I am writing a tool for recognizing nodes in a network that are causing delays when given a set of two or more sources and destinations experiencing network problems or delay. I am using networkx python library to build the network graph. Consider this graph -
a -- b -- c -- d
| |
e -- f
Say, these are the sets of source and destination facing network issues. Meaning traffic between a and d is experiencing delay and traffic between e and d is experiencing delay and so on.
| source | destination |
|--------|-------------|
| a | d |
| e | d |
| f | a |
- I find the shortest path for these pairs of source and destination.

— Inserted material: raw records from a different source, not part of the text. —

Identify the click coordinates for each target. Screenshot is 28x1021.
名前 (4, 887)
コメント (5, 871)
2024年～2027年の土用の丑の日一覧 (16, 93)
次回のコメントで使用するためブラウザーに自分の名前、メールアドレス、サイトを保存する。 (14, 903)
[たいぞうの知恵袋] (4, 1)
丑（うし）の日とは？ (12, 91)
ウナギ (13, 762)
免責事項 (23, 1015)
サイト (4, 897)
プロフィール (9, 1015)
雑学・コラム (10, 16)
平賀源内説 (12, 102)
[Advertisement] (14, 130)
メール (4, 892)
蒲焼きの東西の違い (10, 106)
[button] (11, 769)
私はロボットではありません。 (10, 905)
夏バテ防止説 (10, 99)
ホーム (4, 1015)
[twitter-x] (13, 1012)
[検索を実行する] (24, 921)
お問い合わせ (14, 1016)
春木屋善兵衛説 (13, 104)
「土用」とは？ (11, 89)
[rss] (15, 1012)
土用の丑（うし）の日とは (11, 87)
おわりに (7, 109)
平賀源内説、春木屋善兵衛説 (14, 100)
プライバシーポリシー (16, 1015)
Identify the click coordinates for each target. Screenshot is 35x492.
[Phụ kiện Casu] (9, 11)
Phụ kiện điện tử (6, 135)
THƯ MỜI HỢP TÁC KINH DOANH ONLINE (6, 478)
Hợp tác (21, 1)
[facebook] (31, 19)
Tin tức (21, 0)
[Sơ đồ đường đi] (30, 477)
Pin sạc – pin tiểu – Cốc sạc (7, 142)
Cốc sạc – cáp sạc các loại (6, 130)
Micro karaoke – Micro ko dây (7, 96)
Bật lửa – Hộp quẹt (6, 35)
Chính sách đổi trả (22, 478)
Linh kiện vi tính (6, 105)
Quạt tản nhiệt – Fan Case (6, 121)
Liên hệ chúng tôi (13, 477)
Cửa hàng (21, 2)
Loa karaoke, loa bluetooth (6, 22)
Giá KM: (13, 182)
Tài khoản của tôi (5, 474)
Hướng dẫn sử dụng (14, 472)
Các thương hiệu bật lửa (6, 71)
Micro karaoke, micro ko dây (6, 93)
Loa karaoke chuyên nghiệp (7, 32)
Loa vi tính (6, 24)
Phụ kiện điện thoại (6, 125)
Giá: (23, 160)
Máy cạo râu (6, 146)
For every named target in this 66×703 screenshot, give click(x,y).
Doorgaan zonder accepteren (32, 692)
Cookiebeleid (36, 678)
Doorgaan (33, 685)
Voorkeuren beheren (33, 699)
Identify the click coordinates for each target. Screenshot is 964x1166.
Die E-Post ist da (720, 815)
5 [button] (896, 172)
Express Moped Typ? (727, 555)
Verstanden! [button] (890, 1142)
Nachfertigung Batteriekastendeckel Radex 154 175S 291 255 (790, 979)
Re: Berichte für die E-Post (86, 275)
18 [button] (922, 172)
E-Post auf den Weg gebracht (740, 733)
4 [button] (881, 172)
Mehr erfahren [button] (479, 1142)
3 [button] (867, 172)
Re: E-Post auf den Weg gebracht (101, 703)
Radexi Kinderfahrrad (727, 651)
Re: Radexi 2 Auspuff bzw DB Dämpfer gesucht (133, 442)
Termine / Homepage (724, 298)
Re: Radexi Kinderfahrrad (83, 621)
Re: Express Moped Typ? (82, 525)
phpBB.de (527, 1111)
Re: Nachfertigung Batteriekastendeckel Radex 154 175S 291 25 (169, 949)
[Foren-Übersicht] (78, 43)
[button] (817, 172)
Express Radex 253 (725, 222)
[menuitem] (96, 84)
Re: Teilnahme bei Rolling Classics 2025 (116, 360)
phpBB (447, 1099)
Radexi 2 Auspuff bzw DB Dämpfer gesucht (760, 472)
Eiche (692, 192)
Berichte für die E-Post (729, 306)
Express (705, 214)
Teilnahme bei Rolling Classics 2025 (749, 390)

I take an intersection between those two lists and check for errors on those devices. If I have 100 pairs of (source, dest) sets, then I would be finding the common nodes between 100 lists representing the paths between those two pairs.
Shortest path host a to host d:
['a', 'b', 'c', 'd']
Shortest path host e to host d:
['e', 'b', 'c', 'd']
Shortest path host f to host a:
['f', 'c', 'b', 'a']
^^ common nodes are 'c' and 'b' and hence check these for errors.
- My question is if there is a better way to do this in networkx, where I can take multiple paths between source and dest and find a common set of nodes? I have very limited knowledge of network/graph theory, but this seems like a common problem that's solved using graphs.